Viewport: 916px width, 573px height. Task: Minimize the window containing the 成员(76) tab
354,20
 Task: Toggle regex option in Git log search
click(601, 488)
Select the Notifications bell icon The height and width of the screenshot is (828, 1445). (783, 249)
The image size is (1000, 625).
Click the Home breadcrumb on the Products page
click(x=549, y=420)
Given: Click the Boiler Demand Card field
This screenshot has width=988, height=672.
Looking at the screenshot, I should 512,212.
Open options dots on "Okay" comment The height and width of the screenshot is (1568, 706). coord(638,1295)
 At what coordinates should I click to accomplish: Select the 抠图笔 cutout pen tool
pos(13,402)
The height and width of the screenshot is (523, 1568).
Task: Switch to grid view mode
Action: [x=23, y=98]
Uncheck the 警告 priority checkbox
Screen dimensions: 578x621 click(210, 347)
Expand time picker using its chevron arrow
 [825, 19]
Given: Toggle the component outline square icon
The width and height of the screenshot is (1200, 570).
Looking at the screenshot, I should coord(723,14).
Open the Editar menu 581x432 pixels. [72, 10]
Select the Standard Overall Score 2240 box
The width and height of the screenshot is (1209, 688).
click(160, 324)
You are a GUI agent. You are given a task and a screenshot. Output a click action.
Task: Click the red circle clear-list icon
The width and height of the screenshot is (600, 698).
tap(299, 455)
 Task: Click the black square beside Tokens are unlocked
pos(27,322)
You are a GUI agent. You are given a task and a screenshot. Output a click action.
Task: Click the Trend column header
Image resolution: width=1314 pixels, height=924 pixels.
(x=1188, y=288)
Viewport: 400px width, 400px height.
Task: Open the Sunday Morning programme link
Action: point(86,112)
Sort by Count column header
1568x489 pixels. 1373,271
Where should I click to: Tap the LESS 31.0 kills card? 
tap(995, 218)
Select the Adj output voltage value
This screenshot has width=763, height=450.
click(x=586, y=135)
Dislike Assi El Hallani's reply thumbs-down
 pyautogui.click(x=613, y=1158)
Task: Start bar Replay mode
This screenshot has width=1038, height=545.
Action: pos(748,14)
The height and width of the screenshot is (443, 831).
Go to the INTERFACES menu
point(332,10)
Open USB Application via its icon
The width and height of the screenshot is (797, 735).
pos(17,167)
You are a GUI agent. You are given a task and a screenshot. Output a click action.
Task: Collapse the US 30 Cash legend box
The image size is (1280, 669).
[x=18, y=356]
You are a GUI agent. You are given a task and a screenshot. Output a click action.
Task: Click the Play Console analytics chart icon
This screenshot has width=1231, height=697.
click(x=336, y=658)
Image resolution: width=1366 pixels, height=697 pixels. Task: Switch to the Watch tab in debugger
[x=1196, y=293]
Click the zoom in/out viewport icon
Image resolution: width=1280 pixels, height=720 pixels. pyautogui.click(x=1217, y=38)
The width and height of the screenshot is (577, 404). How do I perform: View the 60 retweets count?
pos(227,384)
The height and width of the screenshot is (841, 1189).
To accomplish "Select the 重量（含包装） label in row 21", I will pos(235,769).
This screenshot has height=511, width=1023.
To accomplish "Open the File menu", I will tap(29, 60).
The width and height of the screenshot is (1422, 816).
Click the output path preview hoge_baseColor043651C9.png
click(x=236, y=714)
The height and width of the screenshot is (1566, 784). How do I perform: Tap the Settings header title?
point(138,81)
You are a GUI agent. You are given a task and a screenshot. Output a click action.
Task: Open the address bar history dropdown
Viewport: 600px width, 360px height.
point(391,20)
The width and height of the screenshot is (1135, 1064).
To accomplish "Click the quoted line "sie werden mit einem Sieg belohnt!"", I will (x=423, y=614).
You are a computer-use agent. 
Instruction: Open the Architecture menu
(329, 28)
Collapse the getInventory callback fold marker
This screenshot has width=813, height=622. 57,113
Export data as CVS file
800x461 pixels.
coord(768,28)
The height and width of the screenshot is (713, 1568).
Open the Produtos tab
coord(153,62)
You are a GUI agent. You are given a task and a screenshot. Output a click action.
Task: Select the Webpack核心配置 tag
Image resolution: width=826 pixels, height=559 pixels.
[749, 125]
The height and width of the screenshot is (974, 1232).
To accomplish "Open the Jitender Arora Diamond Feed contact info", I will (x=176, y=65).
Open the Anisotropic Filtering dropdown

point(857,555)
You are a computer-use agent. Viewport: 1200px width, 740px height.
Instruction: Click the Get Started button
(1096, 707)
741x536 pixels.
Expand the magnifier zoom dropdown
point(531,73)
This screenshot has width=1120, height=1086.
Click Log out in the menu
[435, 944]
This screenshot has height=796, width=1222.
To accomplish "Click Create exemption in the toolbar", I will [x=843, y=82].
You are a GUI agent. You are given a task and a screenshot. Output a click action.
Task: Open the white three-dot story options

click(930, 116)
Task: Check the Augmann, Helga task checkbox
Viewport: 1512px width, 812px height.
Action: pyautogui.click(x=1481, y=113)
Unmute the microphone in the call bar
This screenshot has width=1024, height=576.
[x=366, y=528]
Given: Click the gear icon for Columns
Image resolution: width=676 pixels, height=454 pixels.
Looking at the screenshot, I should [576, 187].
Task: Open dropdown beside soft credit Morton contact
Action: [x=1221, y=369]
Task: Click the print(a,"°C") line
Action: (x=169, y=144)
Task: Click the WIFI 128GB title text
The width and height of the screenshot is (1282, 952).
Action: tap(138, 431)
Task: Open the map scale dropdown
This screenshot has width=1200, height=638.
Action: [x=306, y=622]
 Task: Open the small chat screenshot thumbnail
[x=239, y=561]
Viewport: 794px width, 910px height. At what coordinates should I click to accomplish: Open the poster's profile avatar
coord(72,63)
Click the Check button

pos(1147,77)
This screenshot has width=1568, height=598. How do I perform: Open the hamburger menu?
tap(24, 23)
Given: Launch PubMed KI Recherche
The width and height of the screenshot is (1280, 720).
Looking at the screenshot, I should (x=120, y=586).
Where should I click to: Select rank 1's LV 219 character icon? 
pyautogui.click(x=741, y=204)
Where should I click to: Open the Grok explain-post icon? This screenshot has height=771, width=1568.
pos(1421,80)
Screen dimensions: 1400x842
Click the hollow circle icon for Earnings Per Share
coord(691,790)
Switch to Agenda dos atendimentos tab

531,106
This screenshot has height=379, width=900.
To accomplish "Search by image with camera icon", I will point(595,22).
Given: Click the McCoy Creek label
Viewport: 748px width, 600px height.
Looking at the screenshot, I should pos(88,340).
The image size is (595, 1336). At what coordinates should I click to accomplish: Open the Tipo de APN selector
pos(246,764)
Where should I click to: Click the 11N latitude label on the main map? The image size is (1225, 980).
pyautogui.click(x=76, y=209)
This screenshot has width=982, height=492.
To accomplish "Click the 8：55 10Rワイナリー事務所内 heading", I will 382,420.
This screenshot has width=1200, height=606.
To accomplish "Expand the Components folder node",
════════════════════
Extract all lines of the records above that include "computer".

You are a computer-use agent. 
You are a computer-use agent. Viewport: 1200px width, 740px height.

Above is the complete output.